Journal

Oddly weird, oddly compelling. Mar 28, 2014

by Lisa Liedgren

How does one find words to describe BeginAgain after just having watched sixty minutes of unbearable lightness of being?

You don't. And that is precisely the beauty. There is quietness about what has been observed. Nothing to be said, nothing to be done or understood. I only need to trust my imminent and natural responses to what I see, hear, smell and feel. What's unfolding in front of me is a series of physical, repetitive, rhythmic and doll-like movements mixed in with heavily symbolic elements: soil, water, smoke and bodily expressions of rituals. The visual language is a mix of cinematic nostalgia, moody nature and symmetrical cutout imagery all presented from multiple angles. Enveloped in this tactical space are bodies moving up, down left and right, through and between large screens on stage.

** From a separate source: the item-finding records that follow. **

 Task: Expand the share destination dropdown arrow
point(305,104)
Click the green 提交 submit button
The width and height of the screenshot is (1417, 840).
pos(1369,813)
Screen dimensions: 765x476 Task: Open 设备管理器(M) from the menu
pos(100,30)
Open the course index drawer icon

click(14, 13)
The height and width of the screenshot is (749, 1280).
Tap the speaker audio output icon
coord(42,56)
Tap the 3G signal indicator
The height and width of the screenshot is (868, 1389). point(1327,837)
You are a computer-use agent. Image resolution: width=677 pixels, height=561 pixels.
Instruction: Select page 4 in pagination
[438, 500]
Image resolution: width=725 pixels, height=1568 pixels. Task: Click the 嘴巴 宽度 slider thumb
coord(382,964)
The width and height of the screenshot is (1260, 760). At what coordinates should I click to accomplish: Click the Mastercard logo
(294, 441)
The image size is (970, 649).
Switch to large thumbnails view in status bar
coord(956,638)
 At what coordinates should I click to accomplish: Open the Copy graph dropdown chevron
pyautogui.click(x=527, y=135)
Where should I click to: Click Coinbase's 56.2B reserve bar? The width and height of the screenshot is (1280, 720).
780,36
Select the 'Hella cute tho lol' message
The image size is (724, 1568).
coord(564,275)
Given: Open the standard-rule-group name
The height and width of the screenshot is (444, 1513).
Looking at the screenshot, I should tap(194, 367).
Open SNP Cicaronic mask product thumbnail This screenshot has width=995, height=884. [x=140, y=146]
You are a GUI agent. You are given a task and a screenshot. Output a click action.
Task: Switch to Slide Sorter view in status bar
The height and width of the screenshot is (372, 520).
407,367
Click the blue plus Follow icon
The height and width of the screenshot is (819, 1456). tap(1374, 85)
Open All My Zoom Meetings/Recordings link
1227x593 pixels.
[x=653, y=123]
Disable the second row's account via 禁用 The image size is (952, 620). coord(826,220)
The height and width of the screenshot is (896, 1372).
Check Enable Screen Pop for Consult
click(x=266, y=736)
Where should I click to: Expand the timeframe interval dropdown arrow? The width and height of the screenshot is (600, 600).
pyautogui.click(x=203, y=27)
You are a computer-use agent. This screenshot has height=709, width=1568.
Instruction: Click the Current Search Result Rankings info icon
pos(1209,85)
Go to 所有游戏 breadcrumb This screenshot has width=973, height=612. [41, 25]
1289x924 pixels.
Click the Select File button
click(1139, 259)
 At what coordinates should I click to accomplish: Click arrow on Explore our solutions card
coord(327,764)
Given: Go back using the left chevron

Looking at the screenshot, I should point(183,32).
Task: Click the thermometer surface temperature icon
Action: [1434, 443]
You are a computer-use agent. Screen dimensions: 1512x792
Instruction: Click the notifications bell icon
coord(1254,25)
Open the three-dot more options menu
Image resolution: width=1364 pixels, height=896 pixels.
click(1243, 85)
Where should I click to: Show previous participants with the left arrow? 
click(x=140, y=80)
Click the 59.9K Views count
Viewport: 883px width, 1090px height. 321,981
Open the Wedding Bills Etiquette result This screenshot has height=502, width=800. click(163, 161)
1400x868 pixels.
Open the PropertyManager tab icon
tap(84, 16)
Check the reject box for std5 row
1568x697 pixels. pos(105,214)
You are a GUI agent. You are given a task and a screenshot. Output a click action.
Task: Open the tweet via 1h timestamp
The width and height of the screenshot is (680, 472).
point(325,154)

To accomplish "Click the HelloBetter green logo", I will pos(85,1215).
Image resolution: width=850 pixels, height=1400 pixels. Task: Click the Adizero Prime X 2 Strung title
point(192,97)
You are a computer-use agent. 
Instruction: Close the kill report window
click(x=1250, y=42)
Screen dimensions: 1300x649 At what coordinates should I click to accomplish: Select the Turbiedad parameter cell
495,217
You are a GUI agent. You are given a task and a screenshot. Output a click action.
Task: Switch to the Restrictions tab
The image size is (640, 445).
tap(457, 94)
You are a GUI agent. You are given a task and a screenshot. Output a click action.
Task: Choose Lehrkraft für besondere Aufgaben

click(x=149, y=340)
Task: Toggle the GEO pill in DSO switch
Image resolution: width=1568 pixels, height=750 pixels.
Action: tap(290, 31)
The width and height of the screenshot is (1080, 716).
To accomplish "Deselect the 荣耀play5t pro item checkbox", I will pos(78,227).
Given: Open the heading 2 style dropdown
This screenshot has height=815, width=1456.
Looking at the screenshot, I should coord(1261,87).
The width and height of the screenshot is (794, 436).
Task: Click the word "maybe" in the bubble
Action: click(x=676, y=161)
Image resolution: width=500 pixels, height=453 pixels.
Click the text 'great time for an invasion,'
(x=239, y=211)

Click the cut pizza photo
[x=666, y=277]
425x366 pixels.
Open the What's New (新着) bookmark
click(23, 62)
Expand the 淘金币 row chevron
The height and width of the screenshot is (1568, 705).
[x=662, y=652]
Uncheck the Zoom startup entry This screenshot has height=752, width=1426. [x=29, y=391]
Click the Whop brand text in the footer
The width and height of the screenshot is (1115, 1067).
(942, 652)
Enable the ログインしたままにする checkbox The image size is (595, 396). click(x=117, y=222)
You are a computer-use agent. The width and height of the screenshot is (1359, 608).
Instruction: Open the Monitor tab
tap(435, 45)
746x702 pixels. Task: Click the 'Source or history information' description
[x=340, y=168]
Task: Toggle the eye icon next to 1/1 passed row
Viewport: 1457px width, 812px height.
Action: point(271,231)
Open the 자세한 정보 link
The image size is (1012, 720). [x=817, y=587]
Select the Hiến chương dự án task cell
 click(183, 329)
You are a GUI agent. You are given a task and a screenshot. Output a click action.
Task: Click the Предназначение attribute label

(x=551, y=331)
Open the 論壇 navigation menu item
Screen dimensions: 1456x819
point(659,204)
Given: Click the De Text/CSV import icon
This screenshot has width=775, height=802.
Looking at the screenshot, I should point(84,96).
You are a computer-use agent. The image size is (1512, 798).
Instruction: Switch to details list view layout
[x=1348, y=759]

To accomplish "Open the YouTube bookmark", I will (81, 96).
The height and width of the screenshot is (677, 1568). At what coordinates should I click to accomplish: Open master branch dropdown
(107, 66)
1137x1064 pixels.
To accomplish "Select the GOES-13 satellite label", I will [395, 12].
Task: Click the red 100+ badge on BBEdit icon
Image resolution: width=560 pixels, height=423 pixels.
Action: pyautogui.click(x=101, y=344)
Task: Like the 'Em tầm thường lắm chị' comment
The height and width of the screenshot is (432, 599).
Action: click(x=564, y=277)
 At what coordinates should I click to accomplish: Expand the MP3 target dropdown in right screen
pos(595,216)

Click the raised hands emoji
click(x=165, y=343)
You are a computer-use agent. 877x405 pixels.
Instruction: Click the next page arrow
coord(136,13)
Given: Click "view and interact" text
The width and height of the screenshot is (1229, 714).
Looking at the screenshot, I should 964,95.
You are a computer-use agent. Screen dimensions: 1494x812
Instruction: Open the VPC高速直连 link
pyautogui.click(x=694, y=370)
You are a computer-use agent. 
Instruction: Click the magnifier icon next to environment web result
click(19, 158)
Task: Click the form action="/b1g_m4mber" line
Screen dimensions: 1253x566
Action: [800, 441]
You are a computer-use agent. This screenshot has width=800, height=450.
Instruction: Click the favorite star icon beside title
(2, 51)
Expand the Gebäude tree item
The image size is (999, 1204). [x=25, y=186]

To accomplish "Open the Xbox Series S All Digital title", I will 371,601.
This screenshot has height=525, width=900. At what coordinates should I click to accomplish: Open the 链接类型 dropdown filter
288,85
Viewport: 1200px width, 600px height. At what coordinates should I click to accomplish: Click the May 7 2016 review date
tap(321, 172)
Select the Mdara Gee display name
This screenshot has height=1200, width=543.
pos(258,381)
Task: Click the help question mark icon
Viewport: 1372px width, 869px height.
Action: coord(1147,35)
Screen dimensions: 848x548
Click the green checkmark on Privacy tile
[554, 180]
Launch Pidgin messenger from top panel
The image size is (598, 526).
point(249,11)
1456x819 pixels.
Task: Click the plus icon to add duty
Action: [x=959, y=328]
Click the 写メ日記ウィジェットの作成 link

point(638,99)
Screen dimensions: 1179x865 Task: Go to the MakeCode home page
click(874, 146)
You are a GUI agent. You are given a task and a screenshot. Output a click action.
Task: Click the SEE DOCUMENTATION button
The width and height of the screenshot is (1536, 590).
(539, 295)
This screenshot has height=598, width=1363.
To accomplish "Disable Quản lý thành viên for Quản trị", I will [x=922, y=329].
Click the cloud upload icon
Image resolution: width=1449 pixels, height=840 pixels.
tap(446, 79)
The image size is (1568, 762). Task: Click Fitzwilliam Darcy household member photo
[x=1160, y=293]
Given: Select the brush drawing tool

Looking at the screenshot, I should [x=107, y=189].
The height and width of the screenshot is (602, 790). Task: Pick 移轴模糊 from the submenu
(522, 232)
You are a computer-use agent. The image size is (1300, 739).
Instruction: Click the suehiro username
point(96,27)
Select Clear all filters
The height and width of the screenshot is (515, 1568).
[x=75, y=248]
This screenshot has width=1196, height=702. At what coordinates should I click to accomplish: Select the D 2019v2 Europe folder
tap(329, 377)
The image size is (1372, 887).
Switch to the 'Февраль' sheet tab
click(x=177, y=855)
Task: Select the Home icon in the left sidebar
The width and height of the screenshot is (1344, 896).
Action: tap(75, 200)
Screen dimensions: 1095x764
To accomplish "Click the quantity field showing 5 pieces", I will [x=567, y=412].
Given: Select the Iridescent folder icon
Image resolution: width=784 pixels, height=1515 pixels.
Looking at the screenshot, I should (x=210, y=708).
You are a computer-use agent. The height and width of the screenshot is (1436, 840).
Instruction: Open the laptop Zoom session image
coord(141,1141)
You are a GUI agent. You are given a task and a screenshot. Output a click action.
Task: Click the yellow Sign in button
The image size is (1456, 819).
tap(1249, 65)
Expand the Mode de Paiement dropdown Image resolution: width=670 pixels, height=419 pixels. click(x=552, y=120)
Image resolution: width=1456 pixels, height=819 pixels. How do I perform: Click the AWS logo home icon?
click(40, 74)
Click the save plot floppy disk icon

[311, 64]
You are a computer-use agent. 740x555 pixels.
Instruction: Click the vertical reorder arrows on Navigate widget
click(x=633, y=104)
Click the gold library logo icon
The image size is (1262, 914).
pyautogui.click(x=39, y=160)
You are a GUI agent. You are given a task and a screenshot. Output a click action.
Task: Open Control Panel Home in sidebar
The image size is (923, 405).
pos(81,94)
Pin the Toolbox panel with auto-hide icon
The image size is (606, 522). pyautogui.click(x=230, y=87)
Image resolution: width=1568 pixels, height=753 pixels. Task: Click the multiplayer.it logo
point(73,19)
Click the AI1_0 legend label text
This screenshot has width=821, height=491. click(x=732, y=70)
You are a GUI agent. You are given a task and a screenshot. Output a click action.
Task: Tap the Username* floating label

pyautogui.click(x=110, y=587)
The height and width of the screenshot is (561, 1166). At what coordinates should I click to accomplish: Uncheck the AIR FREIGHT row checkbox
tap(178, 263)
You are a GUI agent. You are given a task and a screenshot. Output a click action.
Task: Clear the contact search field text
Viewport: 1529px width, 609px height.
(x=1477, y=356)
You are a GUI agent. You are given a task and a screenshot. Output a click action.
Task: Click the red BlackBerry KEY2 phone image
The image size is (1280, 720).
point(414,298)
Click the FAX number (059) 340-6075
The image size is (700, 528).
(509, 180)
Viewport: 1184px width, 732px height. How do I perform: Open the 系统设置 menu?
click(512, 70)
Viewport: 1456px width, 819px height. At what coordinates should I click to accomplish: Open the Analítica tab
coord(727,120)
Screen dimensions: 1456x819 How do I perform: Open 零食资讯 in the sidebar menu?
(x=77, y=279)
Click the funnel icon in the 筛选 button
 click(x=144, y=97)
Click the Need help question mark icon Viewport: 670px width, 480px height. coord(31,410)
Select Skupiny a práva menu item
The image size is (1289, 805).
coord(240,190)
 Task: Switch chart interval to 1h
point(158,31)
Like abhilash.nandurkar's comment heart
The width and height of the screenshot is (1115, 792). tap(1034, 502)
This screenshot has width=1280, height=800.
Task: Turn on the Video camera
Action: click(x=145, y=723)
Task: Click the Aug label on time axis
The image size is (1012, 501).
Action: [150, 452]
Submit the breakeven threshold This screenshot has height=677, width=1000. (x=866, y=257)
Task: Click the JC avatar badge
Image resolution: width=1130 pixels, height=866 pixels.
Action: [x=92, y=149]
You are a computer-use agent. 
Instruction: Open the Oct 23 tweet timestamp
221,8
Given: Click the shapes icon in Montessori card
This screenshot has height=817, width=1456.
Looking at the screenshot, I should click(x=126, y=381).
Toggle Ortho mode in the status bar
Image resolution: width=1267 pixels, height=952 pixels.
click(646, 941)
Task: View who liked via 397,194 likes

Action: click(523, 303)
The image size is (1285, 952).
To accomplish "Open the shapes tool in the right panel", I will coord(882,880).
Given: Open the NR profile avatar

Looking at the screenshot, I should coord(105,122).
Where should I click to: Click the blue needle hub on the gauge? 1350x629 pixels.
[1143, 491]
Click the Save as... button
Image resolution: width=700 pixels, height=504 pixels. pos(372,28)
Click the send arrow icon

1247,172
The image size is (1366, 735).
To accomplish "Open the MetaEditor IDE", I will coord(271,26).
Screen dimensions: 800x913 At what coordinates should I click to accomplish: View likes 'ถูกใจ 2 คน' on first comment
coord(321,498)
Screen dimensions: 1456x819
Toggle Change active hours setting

While these feminine and sculptural creatures are twisting and turning it strikes me that of all the artistic expressions I can think of – writing, music, visual art – dance outdoes them all in its immediate quality and impression of feeling trapped. Stuck in one’s owns body, for better or worse. At times I sense a kind of no-way-out, which is why I feel less melancholic watching two or three dancers moving in harmony together (thank you, classical ballet). When contemplating on this, I’m being pulled out from my spinning mind and I hear sound building, volume dropping. This unpretentious spectacle is growing on me. It is trying to tell me something, and just when it is about to, it collapses only to begin again. And so it goes. Until innocence itself appear manifested as a young male in the form of a suit, blond hair and an angelic voice. And just like that, suddenly it's all over and I find myself walking out looking up at a star-filled sky from lower Queen Anne conceding that I have been part of something extraordinary ordinary this evening. 

Or maybe it is the other way around.